データの行:
____

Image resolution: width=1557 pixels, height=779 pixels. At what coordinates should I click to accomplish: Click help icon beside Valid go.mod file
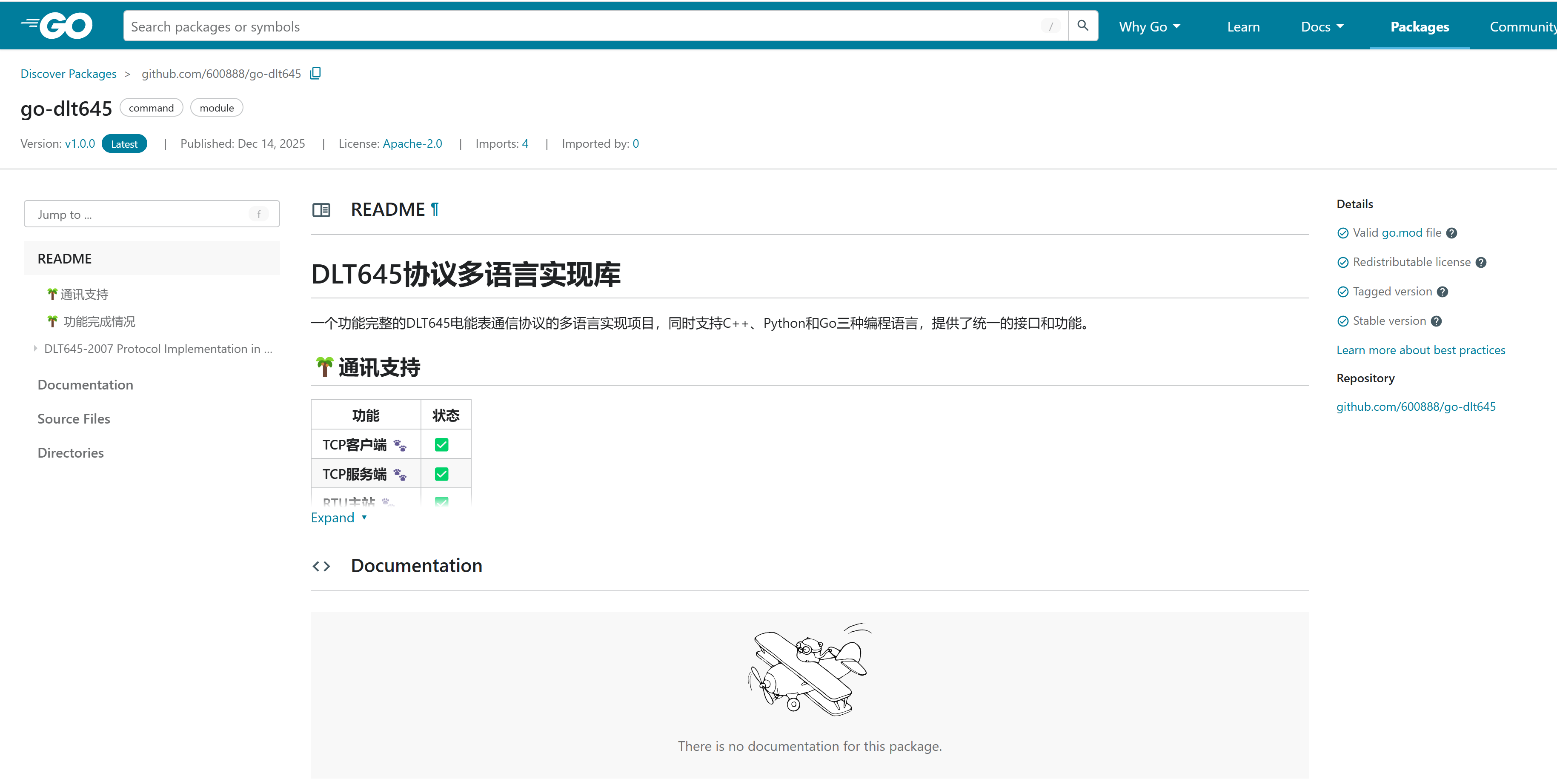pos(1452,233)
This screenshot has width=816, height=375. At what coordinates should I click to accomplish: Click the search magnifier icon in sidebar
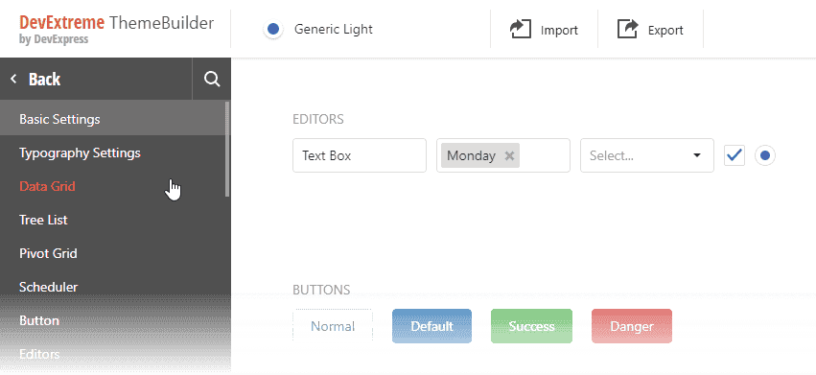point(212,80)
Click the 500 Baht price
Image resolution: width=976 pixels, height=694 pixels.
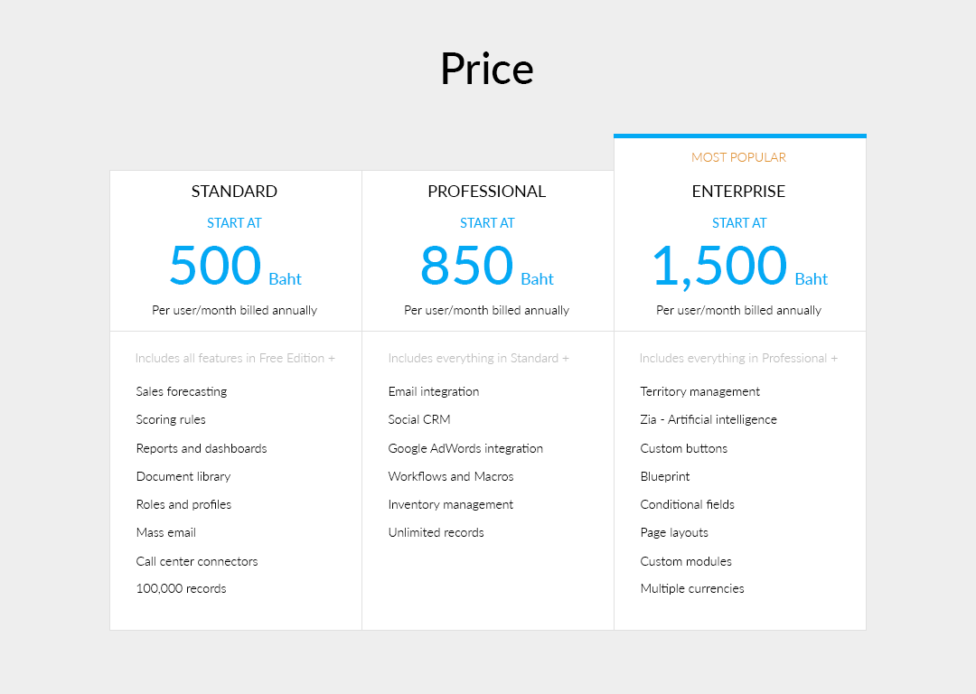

____

> **課題**
記録の冒頭から始め、「point(212,80)」を含む行で終えて、その間の行を一字一句そのまま書き写すこと。画像は答えに入れないこと。

> **解答例**
Image resolution: width=1557 pixels, height=779 pixels. At what coordinates should I click to accomplish: Click help icon beside Valid go.mod file
pos(1452,233)
This screenshot has width=816, height=375. At what coordinates should I click to accomplish: Click the search magnifier icon in sidebar
point(212,80)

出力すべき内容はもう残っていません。